I will re-investigate the end grain to confirm the species of wood one day.

I marked out the 80 mm bays and then some other diagonals to locate the centre using my combination square.

It was then time to put pilot holes in at the centre. I think this was my first use of the drill press which really offered some accuracy. I’d set the fence so that the depth would be central.

I used to think that lasers on such tools were inaccurate gimmicks, but I was pleased to find that this one lived up to its reputation – the cross of the lasers here coincided exactly with the drill bit. The integrated worklight also helped a lot, especially because the only lighting in the basement at this point was provided by an ancient and dusty 40 W bulb. Literally the dark ages of my woodworking!

To support the free ends a bit better, I mounted it to a sacrificial board. This also helped with tear out at the back but I don’t really think this was necessary, in hindsight.

A couple of minutes later (if that) and the holes were done.

The forstner bit set I had offered a range of sizes. I think this one was about 40 mm or so.

It cut through with minimal effort.

For some unknown reason, I did not put a sacrificial board below this and instead chose to set the depth to stop about 1 mm short of full penetration.

I didn’t have any shop vacuum at this stage, otherwise I would have put a nozzle nearby to alleviate the shaving collection.

As viewed from the top:

And from below.

Writing this in 2018, I am annoyed with myself for using this method. I won’t not put the photos up because it’s sharing experience but I really don’t know why I did it this way! Anyway, clearly I thought it best to knock the disc out of the bottom, at risk of pull out. This sanded off eventually, but the fact I know it’s there and others don’t bugs me!

All the way through at last. Minimal splash damage in the end and nothing the router won’t clean up.

I had an ogee bit that came with my router. Since I didn’t have a router table by this stage, I was a bit apprehensive with the cutting. It worked well enough, though.

At least the router didn’t produce any tear out at the ends. It was then over to the table saw again to cut out the notches. I don’t recall the exact width, probably about 15-20 mm – whatever fitted the glass stems.

A dry fit showed the success so far. Initially I was going to leave it like this but decided it looked unfinished.

Back to the drill press to drill holes for mounting. I did this behind each and every glass to ensure at least two screws would have good purchase. The intention is not to use each hole at once, that would be overkill. I’m glad I did this because I took it with me when we moved and used some other holes in it to fix it to the wall in the kitchen in the new house.

With the holes drilled, I countersunk the insides. I set the depth to leave about 10-15 mm of thread inside this piece.

I used the router to round over the inside edges. I didn’t set it as deep, this way I only used the roundover part and not put a vertical reveal on it.

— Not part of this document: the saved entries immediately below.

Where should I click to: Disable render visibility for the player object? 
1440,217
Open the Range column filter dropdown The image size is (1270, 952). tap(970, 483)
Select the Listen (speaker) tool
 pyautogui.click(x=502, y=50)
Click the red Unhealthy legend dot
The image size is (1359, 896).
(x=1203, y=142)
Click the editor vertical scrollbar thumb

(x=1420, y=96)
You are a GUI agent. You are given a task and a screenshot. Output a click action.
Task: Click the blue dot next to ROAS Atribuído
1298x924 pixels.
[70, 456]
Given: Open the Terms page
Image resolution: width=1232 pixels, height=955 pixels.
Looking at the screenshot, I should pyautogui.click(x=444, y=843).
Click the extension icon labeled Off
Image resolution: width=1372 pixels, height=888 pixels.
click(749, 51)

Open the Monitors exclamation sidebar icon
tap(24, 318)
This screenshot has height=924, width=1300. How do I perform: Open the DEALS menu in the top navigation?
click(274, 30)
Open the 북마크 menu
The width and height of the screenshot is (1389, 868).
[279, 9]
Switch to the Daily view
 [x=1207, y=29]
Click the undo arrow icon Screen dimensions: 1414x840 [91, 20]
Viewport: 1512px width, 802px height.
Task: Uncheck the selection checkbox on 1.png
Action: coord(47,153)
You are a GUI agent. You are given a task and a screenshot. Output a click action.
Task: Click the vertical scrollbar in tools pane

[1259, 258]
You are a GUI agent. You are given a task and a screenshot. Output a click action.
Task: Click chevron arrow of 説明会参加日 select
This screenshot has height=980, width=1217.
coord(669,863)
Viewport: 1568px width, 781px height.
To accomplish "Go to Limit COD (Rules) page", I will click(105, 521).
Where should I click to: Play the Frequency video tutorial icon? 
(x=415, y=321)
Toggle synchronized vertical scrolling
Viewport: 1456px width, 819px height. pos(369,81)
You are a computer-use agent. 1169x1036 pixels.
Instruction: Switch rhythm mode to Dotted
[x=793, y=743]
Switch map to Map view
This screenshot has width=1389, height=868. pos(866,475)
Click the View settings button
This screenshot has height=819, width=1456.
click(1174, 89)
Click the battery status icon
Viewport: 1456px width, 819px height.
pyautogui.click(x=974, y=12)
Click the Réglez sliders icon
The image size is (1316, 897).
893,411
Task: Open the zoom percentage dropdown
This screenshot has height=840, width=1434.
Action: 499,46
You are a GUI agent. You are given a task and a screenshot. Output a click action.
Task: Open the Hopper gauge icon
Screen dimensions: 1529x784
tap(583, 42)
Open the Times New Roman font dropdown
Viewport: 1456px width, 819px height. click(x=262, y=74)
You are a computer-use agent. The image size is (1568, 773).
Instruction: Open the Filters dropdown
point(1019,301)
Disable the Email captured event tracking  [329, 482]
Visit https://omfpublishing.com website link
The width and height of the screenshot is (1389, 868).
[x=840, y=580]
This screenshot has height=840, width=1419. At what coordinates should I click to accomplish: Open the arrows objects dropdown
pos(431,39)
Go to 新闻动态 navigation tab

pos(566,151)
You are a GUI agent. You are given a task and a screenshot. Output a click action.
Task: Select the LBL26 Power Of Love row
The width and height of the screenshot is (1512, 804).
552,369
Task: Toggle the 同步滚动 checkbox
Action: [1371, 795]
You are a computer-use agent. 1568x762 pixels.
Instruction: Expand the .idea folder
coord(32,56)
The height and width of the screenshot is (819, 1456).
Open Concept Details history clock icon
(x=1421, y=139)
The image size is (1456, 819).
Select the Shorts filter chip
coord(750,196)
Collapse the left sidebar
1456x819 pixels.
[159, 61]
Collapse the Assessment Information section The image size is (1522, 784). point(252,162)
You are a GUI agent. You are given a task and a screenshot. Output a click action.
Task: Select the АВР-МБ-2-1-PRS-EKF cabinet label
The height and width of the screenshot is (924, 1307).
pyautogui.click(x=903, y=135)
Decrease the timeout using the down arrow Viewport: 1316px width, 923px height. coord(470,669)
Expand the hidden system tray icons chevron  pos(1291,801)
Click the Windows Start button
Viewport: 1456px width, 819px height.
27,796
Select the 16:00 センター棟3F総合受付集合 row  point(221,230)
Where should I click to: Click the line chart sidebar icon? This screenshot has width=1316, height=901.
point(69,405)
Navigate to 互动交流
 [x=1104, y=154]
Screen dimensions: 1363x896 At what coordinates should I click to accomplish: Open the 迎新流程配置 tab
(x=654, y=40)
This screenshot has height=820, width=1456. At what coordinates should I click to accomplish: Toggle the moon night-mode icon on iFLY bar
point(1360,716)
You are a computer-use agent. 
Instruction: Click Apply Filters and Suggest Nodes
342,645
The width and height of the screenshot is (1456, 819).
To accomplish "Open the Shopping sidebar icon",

I used the big vice to hold this. The wood was dense enough not to be marked by the jaws. I moved the piece each time to ensure the routing was done above the vice each time and not on a cantilever.

A light sand later:

Here it is against the rest of the piece which I’d cut off before. I will use this offcut to make another one of these in the future.

I used some spray varnish for this as it gave the best looking results on a test piece and I wanted to give it the maximum protection against high humidity. Cooking in the winter made that kitchen look like a Bleak House fog scene, as Chris Rea once sang (Candles).

Once dried, I took it upstairs into the newly refurbished (temporarily!) kitchen. There will be a post on this one day (link pending).

The wall had thin tongue and groove boards on it which were neither plumb nor flush. Using longer screws here helped as it pulled the wall straight. I checked for cables beforehand.

The rounded over inside edges help to grip the glasses – as long as the tops of the glass bases are rounded and not 90 degree bends, then they self-centre.

I think 80 mm was a suitable measurement for the aesthetics here, however I would recommend another 10-20 mm spacing. I’ve since acquired more glasses and the body of the glasses clash – the bases are clear of each other but they don’t sit vertically or on their own. As a result, I alternate large and small glasses on this now and will probably do the same when I make the offcut into another one of these.